Giving God His much deserved honor

S - Acts 12:20-23 (NASB)

Death of Herod
20 Now he was very angry with the people of Tyre and Sidon; and with one accord they came to him, and having won over Blastus the king's chamberlain, they were asking for peace, because their country was fed by the king's country.21 On an appointed day Herod, having put on his royal apparel, took his seat on the rostrum and began delivering an address to them.22 The people kept crying out, "The voice of a god and not of a man!"23 And immediately an angel of the Lord struck him because he did not give God the glory, and he was eaten by worms and died .

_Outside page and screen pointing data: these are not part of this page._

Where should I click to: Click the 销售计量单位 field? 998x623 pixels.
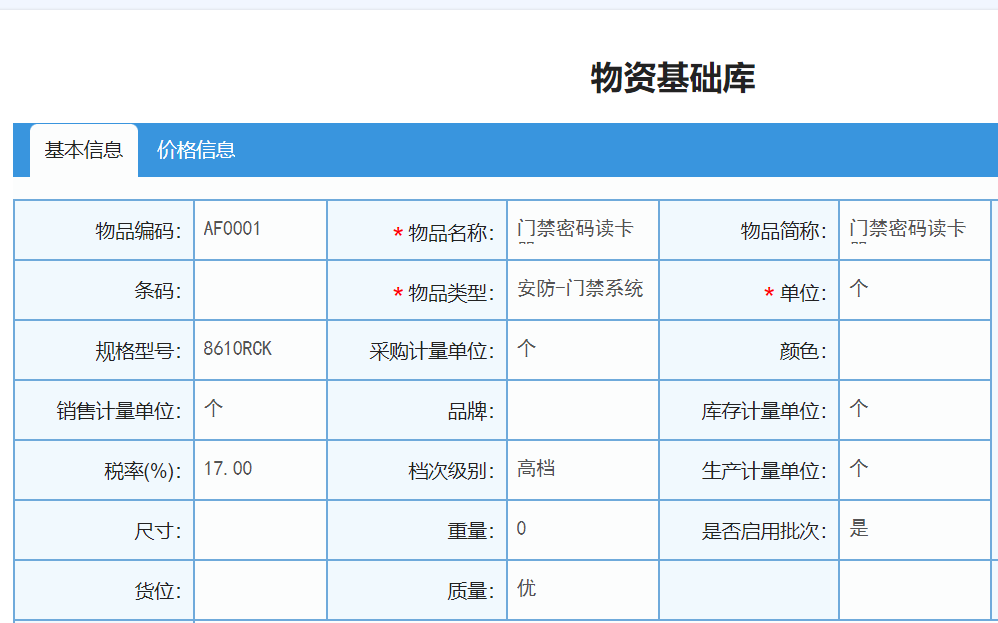point(260,410)
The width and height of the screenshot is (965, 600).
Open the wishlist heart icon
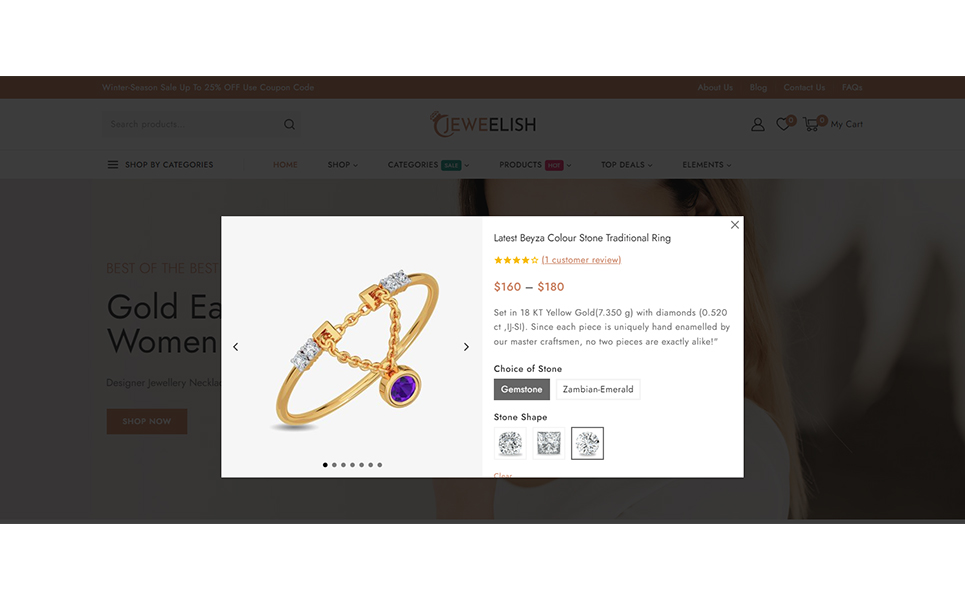click(x=783, y=124)
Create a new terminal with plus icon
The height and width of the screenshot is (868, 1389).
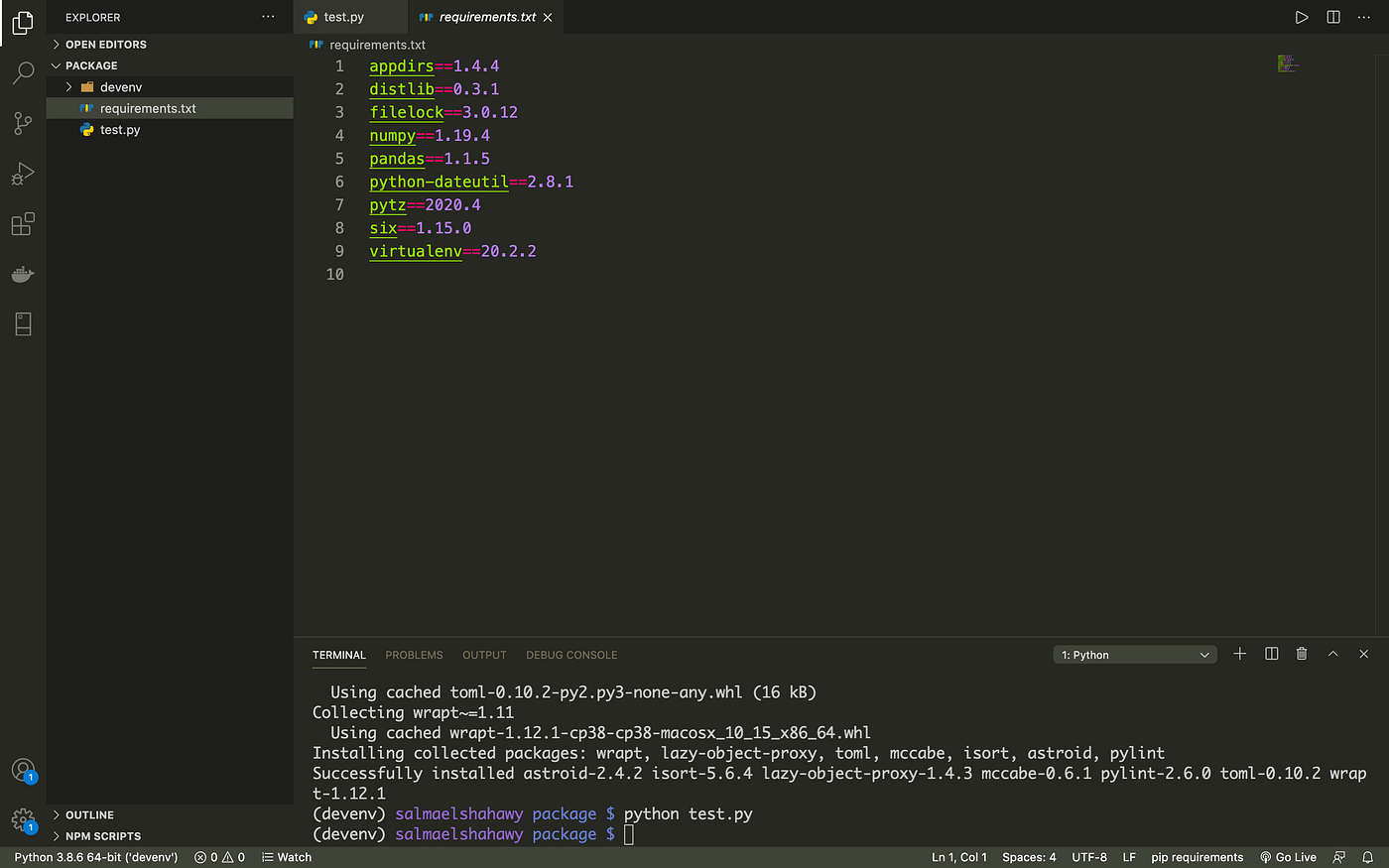coord(1239,654)
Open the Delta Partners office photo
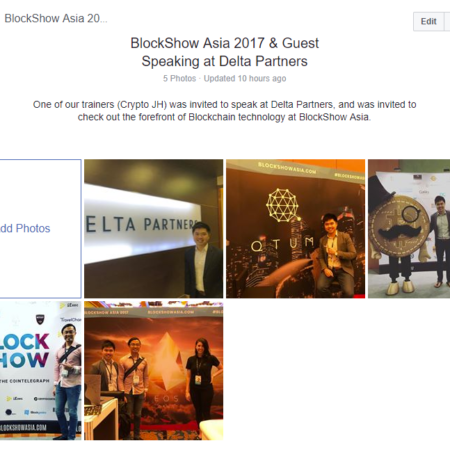The height and width of the screenshot is (450, 450). click(154, 229)
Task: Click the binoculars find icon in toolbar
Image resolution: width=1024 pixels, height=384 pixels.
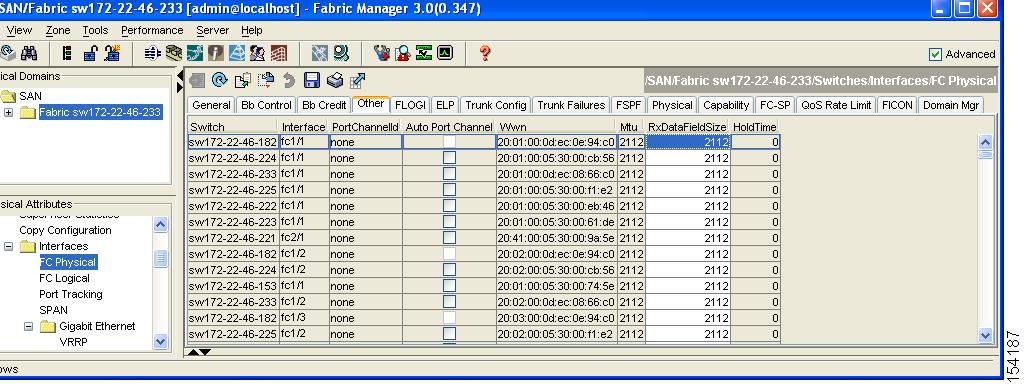Action: click(x=29, y=53)
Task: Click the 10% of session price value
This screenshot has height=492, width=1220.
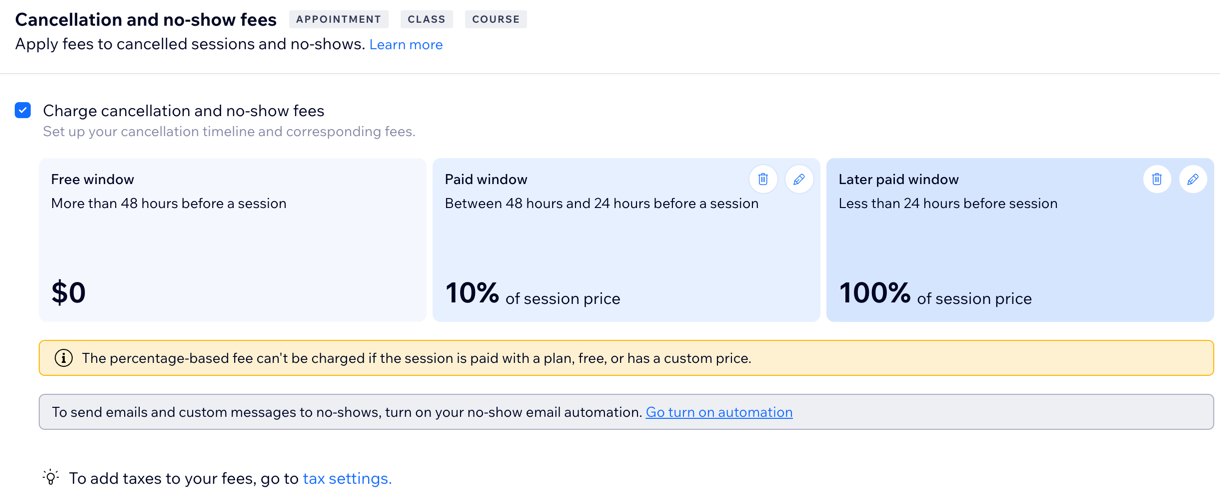Action: (533, 294)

O -  20. Although Tyre and Sidon were free cities, they were dependent for their food upon the grain of Galilee in Herod's kingdom. For some unknown reason Herod was angry with these two cities. And so, to make peace with him, they presumably bribed Blastus to intercede with the king and gain a hearing for them. 21. The set day, according to Josephus, was a feast in honor of the Emperor. To receive the delegates from Tyre and Sidon in state, Herod arrayed himself in robes made entirely of silver. 22, 23. Pagans commonly attributed divine attributes to their rulers. Josephus relates that after delivering this oration, Herod was struck down with a violent pain in the stomach and was carried to the palace, where, after five days of suffering, he died. His death occurred in a.d. 44, and Judea was then placed under Roman governors, two of whom (Felix and Festus) appear in the later narrative of Acts.—Wycliffe Bible Commentary, The

A -  The application for me is in the mere understanding of the author's of the bible's accounts, and the the detailed history available for understanding what is going on in a given time in the bible.  I believe the bible is the  word of God, written to expose to man who God is, and reveal Jesus as Lord and savior.  It is perfectly sufficient to do so.  But in seeing the commentaries description and background of why and how Herod was killed actually serves its purpose to better understand what was happening and not allow our imagination to fill in the blanks.  I say that because I know as man, I have that natural tendency to take what God has given and supplement it with my own thoughts and understandings.   The story of Herod's death and being struck down gives me a picture of being smote immediately which is not necessarily something I can say I can relate to and therefore conjure up some supernatural picture of what happened.   Through Josephus' account, which I suppose has its own biases and perspectives,  we see a more relate-able story of a man not given God glory, then being stricken by a powerful disease and dieing after five days.   This does not make it any less God, or any less relevant in revealing that God is a jealous God, but it is does something to affirm the story, take away the folklore nature of just the bible as a good story, as well as give the reader a perspective to carry forward in their life today.   As a Christian my take away is not to be afraid of being instantly smote by God (though God fearing is a good and humble trait), but rather to understand my own nature to not give glory to God for the things He is doing in my life, and to take the time to do that.

P - Dear heavenly Father, thank you for today's lesson, may it be sealed to my heart.  I repent Lord for all the opportunities I have had to give you credit, and glorify your  name, and have been silent.    I pray pray Lord you would continue to give me opportunities to do so, and instruct me, and encourage me to give you all the praise and glory for what you are doing in my life.  I pray all this in Jesus name, Amen.